On February 25, a closed online meeting “BESS Insider” took place, bringing together 32 representatives of Energy Club member companies. This event was organized as a platform for an open exchange of experience. The goal of the meeting was to provide club members with an opportunity to frankly discuss real cases, technical connection challenges, and analyze problems that businesses face in practice when implementing Battery Energy Storage System (BESS) projects.

During the discussion, Maximilian Moravskyi, CEO and founder of Interconti Trading, shared unique experience in adapting equipment to Ukrainian realities. The expert emphasized: domestic power grids are currently operating in modes that most global manufacturers simply did not include in their algorithms.

As an example, he cited a situation where, after power restoration, the grid voltage is 7–8 kV instead of the nominal 10 kV. In such conditions, standard equipment refuses to start.
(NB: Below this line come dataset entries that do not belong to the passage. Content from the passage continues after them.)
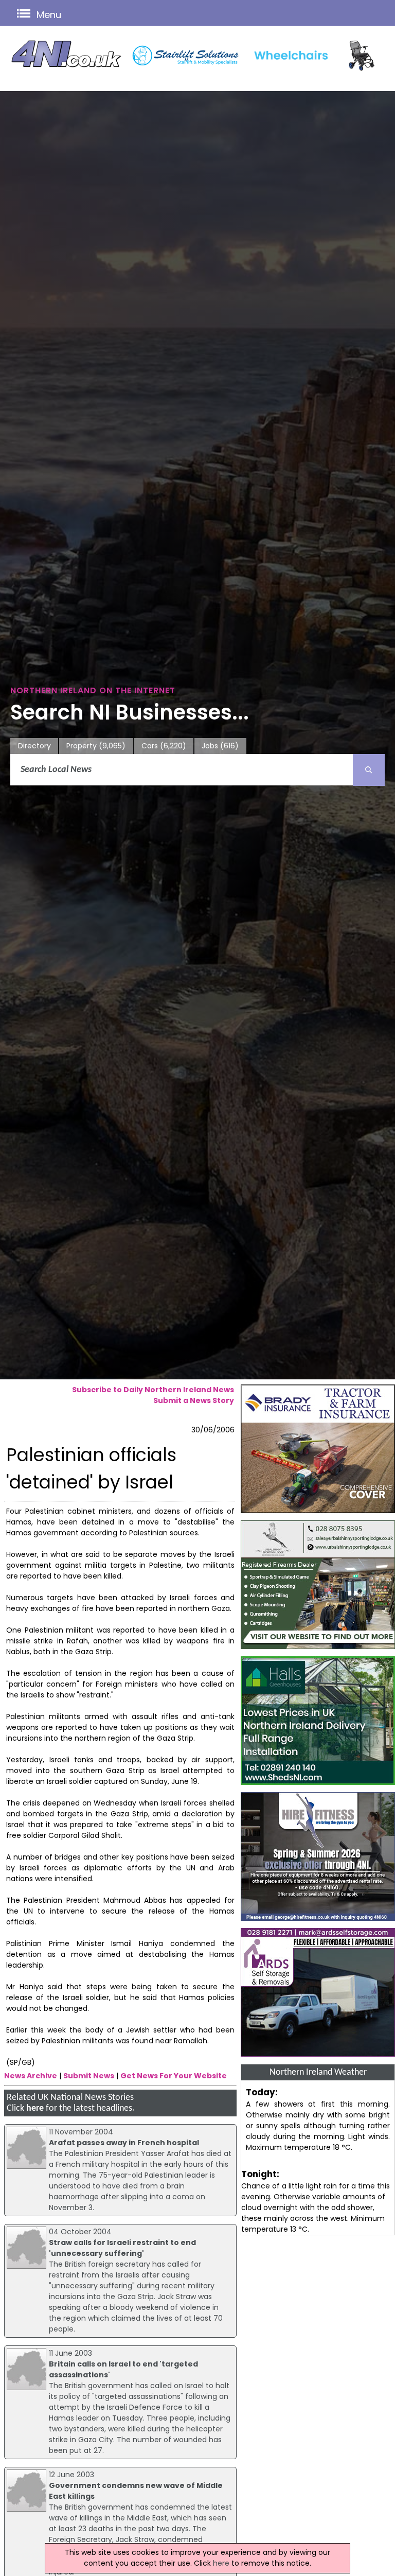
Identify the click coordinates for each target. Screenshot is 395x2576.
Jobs (220, 746)
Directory (34, 746)
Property (95, 746)
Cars (163, 746)
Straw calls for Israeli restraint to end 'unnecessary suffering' (122, 2247)
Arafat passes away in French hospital (124, 2142)
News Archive (30, 2076)
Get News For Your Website (173, 2076)
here (35, 2108)
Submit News (88, 2076)
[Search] (369, 770)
To solve this problem, engineers had to implement additional algorithms: the storage system independently forms and maintains the facility’s local network until the external voltage stabilizes.

The speaker paid special attention to problems arising when businesses try to save by independently purchasing equipment from China. Maximilian highlighted three critical pitfalls of this approach:

  1. Lack of dispatching. The equipment often lacks support for the IEC protocol, which is mandatory for communication with Oblenergos or Ukrenergo.
  2. Collapse of the financial model. The actual self-consumption of such units is sometimes 2.5–3 times higher than stated in the data sheet, which “eats up” all the planned project economics.
  3. Time zone failure. After updates, systems often reset to factory settings — the interface becomes Chinese, and the time changes to Shanghai time. Due to the 6-hour difference, trading schedules on the Day-Ahead Market (DAM) shift, leading to direct financial losses.

It was these challenges that prompted the company to develop its own software with elements of artificial intelligence. The system independently analyzes weather, historical generation, consumption profile, and DAM prices, making decisions: when to buy energy, when to direct it to self-consumption, and when to sell at the maximum price. Currently, this software is already successfully integrated with solar, hydro, and gas piston plants.

Finally, Maximilian gave practical advice to investors: even at the procurement stage, order an expanded list of spare parts (circuit breakers, contactors, control modules) and plan for a 1.5-fold power reserve for the inverter part. After all, waiting a month or two for parts delivery in wartime conditions means stopping the operation of a business or a critical facility.